La baisse des ventes de biens d’investissement à la Chine font partie
d’une tendance plus générale. Beijing a annoncé lundi qu’en janvier
l’investissement direct à l’étranger avait plongé de 33 pour cent par
rapport au même mois de l’année dernière, soit le quatrième recul
mensuel consécutif. Tout comme la demande mondiale a baissé, les
investissements étrangers réalisés sur le plus grand marché de
main-d’œuvre bon marché ont eux aussi baissé. Le taux de croissance de
la Chine est tombé de 13 pour cent en 2007 à 6,8 pour cent au dernier
trimestre de l’année dernière et les prévisions indiquent des replis
supplémentaires en 2009.
La secrétaire d’Etat américaine, Hilary Clinton est arrivée à Tokyo
cette semaine au moment où les statistiques économiques désastreuses du
Japon étaient annoncées. Par coïncidence elle effectue sa première
visite en Asie pour souligner l’importance que le gouvernement Obama
porte à la région, notamment dans le domaine économique. Les Etats-Unis
sont fortement tributaires des fonds à la fois du Japon et de la Chine
pour couvrir leurs déficits de la balance courante et du budget
fédéral. La Chine et le Japon sont les plus gros détenteurs mondiaux de
bons du Trésor américains.
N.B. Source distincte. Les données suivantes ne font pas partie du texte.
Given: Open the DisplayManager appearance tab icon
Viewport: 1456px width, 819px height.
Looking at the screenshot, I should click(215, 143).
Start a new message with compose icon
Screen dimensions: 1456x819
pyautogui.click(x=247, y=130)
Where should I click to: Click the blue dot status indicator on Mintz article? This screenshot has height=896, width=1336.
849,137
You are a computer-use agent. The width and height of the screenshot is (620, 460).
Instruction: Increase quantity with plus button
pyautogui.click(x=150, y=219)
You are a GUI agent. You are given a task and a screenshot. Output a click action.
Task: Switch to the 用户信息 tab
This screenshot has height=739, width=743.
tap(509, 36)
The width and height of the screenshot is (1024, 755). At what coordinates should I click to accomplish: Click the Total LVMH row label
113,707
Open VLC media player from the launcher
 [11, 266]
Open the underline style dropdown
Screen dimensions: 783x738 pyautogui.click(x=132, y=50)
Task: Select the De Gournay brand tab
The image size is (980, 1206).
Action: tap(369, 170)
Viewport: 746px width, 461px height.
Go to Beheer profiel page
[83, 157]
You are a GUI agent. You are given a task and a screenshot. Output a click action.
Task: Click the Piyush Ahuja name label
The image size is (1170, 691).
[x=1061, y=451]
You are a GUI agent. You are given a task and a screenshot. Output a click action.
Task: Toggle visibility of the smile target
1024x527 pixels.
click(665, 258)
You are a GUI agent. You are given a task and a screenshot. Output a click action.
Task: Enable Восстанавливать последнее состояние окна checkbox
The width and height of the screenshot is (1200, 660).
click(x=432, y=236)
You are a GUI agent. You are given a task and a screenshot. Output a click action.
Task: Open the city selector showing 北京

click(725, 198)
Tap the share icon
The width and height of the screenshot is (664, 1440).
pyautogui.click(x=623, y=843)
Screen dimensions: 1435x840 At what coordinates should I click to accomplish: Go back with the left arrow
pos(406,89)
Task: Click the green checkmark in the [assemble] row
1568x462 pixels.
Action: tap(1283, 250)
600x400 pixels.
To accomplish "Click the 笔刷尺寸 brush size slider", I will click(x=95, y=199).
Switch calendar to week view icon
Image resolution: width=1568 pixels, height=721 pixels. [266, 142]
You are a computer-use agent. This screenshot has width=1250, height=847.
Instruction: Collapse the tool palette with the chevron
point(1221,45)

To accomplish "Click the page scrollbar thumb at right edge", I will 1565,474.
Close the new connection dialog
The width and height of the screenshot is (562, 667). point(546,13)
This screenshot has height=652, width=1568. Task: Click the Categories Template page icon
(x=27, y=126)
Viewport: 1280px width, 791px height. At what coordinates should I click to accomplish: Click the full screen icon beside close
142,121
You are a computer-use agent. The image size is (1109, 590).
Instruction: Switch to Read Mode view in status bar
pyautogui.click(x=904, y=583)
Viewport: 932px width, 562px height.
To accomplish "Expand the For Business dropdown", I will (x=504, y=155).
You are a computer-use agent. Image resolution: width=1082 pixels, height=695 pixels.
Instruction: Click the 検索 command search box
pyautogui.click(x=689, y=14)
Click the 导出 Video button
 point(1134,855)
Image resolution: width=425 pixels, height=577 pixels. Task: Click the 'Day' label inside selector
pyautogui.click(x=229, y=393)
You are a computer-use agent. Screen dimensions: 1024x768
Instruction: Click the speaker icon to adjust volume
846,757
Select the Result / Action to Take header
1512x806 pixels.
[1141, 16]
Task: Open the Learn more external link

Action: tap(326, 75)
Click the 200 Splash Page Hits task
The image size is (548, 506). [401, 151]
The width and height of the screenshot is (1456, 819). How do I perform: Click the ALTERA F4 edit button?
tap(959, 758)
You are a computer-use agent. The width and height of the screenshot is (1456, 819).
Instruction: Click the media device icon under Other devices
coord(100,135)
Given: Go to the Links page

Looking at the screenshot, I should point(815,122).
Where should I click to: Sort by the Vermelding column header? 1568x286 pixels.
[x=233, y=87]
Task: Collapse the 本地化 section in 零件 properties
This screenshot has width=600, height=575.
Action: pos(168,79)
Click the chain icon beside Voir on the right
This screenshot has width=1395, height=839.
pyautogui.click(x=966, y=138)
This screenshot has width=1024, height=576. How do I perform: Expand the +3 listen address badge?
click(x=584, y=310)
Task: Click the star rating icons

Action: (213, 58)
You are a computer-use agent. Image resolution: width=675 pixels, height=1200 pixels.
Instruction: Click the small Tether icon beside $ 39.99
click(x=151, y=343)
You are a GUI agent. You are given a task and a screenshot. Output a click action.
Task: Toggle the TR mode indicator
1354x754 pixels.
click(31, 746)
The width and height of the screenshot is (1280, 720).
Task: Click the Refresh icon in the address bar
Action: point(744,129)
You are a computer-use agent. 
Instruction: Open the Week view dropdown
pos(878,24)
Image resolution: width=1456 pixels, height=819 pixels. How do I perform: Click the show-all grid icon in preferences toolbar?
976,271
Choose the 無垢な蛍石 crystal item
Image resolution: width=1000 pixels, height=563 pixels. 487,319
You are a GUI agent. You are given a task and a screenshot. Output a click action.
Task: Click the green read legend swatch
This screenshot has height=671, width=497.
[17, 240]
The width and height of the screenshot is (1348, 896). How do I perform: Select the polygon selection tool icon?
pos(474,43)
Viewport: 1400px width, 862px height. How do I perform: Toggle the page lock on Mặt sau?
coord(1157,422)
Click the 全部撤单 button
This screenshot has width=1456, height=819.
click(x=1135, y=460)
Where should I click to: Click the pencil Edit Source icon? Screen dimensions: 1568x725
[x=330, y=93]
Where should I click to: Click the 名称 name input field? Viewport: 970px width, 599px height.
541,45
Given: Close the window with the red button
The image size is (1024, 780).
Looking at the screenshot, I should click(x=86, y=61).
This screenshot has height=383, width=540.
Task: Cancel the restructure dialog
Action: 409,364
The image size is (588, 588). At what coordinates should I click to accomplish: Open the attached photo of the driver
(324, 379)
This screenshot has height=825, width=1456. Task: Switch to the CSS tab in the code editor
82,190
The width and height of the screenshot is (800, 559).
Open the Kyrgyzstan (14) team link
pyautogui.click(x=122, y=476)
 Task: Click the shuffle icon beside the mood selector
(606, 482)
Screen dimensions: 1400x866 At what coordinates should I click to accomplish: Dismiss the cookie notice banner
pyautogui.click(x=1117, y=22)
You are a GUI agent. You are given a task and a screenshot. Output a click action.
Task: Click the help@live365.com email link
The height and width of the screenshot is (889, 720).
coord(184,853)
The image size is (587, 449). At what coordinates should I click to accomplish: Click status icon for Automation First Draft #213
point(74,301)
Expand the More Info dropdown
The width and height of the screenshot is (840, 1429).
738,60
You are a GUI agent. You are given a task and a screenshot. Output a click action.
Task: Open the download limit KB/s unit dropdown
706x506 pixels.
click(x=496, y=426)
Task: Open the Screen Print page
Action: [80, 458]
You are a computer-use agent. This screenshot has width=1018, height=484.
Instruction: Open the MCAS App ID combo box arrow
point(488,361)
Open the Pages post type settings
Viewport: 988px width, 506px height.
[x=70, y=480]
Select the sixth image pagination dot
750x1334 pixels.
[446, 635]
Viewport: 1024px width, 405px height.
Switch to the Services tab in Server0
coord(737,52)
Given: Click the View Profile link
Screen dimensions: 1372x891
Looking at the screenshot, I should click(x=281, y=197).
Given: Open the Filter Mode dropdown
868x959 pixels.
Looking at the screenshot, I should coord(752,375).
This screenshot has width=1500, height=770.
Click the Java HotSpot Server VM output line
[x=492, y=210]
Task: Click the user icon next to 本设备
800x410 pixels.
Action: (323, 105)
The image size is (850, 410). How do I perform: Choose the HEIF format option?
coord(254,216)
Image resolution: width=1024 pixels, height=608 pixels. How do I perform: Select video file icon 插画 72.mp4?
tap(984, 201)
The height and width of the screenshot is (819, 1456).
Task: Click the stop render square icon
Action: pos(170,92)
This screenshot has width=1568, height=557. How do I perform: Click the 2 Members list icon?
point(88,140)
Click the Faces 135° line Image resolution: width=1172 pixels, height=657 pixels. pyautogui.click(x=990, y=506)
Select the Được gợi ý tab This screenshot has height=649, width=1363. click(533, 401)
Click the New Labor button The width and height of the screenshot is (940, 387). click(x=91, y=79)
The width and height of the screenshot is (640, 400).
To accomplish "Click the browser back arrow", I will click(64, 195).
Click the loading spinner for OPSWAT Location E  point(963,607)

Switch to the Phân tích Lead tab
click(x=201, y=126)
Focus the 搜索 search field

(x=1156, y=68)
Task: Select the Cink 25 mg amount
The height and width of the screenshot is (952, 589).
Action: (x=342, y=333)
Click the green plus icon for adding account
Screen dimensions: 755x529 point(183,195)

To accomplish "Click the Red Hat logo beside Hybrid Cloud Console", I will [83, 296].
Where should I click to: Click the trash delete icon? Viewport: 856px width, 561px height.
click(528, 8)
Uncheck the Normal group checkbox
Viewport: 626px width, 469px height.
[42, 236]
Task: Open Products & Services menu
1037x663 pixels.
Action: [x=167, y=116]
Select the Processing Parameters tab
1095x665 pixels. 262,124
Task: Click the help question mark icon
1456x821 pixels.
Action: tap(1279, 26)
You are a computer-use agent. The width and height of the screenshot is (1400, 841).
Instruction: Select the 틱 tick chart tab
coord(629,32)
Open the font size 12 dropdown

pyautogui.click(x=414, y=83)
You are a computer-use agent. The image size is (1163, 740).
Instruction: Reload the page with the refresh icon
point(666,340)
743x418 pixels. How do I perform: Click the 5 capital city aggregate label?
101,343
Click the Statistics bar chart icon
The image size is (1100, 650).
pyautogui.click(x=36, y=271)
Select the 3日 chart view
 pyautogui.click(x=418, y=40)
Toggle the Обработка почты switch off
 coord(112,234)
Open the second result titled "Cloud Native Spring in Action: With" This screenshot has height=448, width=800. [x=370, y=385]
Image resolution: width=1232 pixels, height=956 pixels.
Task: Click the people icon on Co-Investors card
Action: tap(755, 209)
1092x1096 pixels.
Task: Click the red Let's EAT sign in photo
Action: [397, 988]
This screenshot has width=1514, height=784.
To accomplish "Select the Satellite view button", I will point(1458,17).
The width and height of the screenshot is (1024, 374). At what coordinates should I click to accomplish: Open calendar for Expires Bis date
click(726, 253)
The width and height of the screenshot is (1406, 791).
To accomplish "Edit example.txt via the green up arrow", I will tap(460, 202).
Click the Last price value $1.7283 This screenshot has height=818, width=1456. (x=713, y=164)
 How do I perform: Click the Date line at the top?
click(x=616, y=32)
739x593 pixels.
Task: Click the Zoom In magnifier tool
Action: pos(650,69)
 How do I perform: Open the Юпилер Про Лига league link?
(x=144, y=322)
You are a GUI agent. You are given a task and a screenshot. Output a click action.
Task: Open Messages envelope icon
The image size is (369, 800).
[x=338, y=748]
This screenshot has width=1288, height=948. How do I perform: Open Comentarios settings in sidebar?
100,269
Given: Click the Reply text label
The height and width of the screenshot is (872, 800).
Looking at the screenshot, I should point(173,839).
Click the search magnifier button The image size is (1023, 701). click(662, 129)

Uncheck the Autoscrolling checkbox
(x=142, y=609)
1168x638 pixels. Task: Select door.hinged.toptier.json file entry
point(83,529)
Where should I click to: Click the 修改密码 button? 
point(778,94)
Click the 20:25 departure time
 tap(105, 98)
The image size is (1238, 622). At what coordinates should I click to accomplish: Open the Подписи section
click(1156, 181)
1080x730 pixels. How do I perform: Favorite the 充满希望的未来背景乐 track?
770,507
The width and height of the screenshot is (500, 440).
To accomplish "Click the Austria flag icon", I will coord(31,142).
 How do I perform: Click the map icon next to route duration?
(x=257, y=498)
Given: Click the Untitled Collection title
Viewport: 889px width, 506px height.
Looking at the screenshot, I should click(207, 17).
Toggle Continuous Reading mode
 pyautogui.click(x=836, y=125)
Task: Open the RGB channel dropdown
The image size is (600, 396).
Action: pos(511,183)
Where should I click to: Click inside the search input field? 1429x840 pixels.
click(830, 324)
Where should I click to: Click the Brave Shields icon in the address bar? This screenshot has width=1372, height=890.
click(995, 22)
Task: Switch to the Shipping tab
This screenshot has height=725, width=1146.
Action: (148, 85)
L’effondrement des exportations japonaises
et chinoises pourrait bien avoir des répercussions sur l’économie
américaine dans la forme d’un ralentissement ou même d’un retrait des
fonds d’investissement, aggravant davantage encore la tourmente
économique aux Etats-Unis.
Dans la situation d’une vaste expansion de la production mondialisée
durant ces trois dernières décennies, la contraction économique
enregistrée au Japon n’est pas simplement le signe de profondes
difficultés rencontrées par ce seul pays mais est un signe
supplémentaire de la crise se répercutant de par les chaînes de
production et les chaînes financières reliées internationalement.